小気味よいテンポの会話と勢いだらけの展開で読んでる方も一気に最後まで勢いで読み切りふぅ~~という一息をつくような物語。
マヒロ王子は最高にイカしてるしイカれてる。
だいぶ古い作品(2007年)なのですが全部積んでたわけではなくて少し前に出たものを保留してたので手をつけてみたところこれは第二部から読まないと状況が思い出せない…(何 という事態に陥り第二部から読み始めたところこれは第一部から読まないと(以下略 という状況に陥りまさに蛇に絡め取られるがごとくの有様だよ!
さっくさく読めていくんでいいんですけどねー
著者作品に共通する世界観
さてこのお話は北を人魔平等のゼピルム共和国、南を魔人至上主義のグランマーセナルに挟まれた、中原に位置する小国ミスマルカを舞台に、その王子であるマヒロとお守り役近衛騎士パウエルが活躍する話ではあります。
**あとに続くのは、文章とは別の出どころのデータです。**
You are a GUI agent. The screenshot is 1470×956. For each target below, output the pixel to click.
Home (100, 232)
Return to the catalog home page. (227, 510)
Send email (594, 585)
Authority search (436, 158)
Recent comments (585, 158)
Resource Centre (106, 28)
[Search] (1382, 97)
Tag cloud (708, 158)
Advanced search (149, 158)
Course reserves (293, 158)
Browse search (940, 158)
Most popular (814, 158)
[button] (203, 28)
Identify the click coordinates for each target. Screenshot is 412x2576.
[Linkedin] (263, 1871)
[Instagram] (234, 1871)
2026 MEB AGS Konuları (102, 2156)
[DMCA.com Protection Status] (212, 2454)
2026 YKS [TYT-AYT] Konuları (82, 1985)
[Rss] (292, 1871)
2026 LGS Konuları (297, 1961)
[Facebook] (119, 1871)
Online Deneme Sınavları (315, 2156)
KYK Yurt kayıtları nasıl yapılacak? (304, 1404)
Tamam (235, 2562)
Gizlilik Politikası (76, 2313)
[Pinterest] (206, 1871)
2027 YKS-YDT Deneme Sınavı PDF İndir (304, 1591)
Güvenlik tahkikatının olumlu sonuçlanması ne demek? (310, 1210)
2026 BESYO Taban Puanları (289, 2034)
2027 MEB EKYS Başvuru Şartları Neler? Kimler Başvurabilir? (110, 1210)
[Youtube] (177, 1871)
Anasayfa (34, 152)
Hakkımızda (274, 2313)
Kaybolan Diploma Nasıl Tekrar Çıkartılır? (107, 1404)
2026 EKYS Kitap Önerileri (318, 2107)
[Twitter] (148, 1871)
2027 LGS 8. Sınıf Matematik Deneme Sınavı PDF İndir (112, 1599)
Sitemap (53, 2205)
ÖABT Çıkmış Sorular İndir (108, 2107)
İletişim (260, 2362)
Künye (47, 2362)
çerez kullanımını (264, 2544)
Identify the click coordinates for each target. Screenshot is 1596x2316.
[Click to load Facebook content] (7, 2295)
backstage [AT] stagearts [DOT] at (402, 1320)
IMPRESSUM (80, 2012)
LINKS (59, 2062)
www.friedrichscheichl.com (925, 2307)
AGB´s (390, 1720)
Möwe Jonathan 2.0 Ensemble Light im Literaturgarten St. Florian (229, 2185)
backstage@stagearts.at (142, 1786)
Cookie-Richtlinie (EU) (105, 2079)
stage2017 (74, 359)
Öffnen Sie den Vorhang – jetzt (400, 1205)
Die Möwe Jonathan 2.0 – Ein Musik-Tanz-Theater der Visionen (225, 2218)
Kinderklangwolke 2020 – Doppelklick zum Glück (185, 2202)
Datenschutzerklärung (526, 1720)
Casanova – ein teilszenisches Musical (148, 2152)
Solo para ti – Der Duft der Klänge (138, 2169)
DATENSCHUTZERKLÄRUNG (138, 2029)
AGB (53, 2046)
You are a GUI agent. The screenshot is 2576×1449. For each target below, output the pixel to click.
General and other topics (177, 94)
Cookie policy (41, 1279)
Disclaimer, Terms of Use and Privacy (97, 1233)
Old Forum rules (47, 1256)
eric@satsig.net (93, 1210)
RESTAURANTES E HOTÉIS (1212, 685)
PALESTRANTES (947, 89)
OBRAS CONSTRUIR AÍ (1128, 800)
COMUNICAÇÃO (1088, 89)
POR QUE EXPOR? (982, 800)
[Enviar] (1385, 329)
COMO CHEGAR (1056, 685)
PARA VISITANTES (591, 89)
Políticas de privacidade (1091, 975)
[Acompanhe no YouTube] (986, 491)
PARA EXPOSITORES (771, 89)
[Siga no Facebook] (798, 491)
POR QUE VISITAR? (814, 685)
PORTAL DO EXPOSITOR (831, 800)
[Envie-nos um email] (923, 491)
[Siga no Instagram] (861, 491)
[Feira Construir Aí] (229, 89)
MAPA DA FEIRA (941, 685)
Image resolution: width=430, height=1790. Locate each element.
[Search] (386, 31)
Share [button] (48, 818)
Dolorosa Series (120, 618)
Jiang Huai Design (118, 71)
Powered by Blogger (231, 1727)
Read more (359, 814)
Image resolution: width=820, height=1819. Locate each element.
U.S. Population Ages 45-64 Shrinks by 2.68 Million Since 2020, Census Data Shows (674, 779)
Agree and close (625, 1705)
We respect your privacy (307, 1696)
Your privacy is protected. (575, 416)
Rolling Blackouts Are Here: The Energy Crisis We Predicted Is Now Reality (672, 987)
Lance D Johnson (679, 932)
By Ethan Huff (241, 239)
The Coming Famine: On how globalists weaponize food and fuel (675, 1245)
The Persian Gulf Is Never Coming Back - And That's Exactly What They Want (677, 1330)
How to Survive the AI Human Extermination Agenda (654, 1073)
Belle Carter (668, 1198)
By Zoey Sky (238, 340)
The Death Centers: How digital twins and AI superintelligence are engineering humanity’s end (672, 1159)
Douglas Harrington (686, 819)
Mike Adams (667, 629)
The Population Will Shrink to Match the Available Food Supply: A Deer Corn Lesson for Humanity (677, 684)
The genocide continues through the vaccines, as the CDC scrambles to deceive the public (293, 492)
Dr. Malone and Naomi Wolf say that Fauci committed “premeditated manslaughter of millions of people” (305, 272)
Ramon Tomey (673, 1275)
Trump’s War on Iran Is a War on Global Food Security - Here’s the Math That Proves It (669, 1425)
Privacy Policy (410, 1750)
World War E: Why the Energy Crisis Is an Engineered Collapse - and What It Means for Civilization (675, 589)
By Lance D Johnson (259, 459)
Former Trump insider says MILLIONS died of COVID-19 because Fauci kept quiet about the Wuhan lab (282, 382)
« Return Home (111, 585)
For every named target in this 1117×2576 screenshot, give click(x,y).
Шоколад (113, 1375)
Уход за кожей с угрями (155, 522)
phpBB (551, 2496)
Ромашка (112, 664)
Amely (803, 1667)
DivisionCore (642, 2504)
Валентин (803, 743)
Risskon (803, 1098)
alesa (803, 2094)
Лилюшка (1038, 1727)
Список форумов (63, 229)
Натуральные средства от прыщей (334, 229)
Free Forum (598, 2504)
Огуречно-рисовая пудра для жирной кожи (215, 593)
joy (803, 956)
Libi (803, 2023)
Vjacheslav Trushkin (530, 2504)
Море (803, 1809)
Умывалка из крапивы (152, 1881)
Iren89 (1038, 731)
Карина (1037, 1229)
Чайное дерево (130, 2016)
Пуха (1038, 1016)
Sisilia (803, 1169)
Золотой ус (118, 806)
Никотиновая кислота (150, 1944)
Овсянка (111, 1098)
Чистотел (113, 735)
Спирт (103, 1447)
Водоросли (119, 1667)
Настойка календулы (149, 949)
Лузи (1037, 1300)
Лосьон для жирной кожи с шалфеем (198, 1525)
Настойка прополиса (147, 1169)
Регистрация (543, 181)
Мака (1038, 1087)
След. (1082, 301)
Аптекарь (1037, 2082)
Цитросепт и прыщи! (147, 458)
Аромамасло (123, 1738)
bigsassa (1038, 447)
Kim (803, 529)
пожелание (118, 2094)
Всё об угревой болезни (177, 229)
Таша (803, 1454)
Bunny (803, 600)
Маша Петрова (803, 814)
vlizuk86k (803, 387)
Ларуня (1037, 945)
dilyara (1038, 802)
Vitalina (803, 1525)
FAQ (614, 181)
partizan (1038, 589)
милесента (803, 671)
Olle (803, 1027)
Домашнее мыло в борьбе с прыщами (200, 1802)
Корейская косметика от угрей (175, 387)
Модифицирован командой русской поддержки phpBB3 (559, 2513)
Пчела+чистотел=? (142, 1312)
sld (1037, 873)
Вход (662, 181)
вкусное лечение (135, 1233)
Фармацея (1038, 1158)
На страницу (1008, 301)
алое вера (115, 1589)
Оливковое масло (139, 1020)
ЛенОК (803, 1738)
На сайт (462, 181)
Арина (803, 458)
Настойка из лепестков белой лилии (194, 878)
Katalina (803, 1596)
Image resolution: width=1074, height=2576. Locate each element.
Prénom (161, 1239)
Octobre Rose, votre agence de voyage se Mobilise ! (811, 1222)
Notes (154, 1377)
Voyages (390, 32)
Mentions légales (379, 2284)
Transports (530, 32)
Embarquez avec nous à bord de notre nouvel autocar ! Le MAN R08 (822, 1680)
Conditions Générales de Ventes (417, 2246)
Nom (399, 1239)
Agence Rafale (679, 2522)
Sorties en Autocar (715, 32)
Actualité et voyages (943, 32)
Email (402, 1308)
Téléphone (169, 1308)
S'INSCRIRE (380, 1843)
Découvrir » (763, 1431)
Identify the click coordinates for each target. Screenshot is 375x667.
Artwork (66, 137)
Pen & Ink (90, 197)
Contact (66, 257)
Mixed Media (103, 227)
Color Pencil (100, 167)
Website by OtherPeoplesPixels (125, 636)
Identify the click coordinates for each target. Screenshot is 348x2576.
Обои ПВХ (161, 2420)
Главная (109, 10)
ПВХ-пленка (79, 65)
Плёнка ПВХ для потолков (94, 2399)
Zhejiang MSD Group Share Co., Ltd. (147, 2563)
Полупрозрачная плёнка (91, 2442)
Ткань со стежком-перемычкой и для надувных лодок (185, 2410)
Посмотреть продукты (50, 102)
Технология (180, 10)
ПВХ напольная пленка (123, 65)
設定的にはハイファンタジー風味で人外の力を振るう魔人という種族や魔法、魔剣の類。世界はおそらく現代世界が一度滅んだ後でその頃の名残が旧文明として発掘される、その旧文明とは同作者の「お・り・が・み」や「戦闘城塞マスラオ」「レイセン」から続いていると思われるとても俺好みの設定。
魔人やアウター(完全に人外)は寿命も長く、上記作品の登場人物が登場してきたりすることもあり、他作品を知っているとより楽しめるところも。
バカ殿なのか策士なのか
それでこのミスマルカ、そんなファンタジー世界でアホでスケベなマヒロ王子がバカをやってお供のパリエルやメイド長のエーデルワイスにお仕置きされる話…であれば平和だったんだけども、南のグランマーセナル帝国にがっつり侵攻されてきたりもしてあまり平和とは言いがたい状況。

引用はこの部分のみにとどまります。